HOW? TAX POLICY FOR ONE, REAGANOMICS
The Reagan administration implemented several regulatory and tax changes in the 1980s
that dramatically increased the use of stock-based compensation and share repurchases, which critics argue allowed executives to "game the system" to boost their personal wealth. Key policy changes included
- 1982 SEC Rule Change (Stock Buybacks): The Securities and Exchange Commission (SEC) under Reagan passed Rule 10b-18, which provided a "safe harbor" that effectively legalized large-scale stock buybacks. Prior to this, massive buybacks were often considered market manipulation.

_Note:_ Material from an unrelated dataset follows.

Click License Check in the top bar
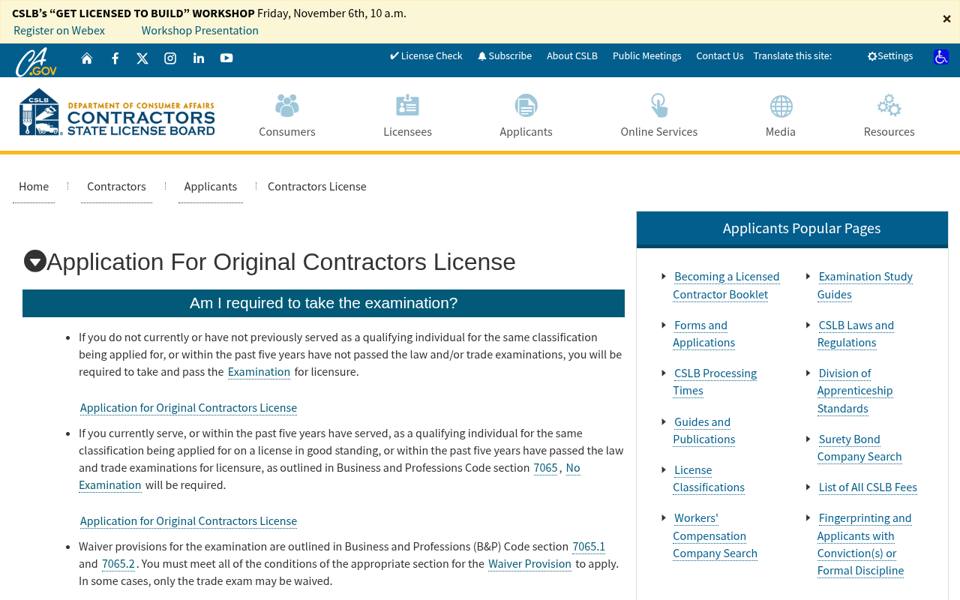This screenshot has height=600, width=960. pyautogui.click(x=426, y=56)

- 1981 & 1986 Tax Acts (Incentive Stock Options): Reagan's Economic Recovery and Tax Act of 1981 restored favorable tax treatment for stock options, renaming them Incentive Stock Options (ISOs). These changes, along with the Tax Reform Act of 1986, lowered the top personal income tax rate, allowing profits to be taxed at lower capital gains rates rather than higher ordinary income rates.
Shift to Shareholder Primacy: These policies, combined with a shift in antitrust enforcement, encouraged a "shareholder value" model that rewarded executives with stock-linked bonuses.
- Stock Buybacks vs. Investment: Critics argue that Rule 10b-18 encouraged companies to spend massive amounts of money buying back their own shares to increase stock prices—and by extension, executive compensation—rather than investing in innovation, wages, or long-term growth.
- CEO Compensation Gap: The percentage of profits spent on buybacks by major companies soared from under 1% in 1982 to high levels in the following decades, contributing to a widening gap between CEO and worker pay.
- Option Backdating: While not directly enacted by Reagan, the emphasis on stock-based pay set the stage for later scandals like stock option backdating, where executives manipulated grant dates to increase their profits
While the administration marketed these changes as boosting the "entrepreneurial spirit", the resulting policy environment has been widely criticized for prioritizing short-term share price increases over corporate investment and worker wages.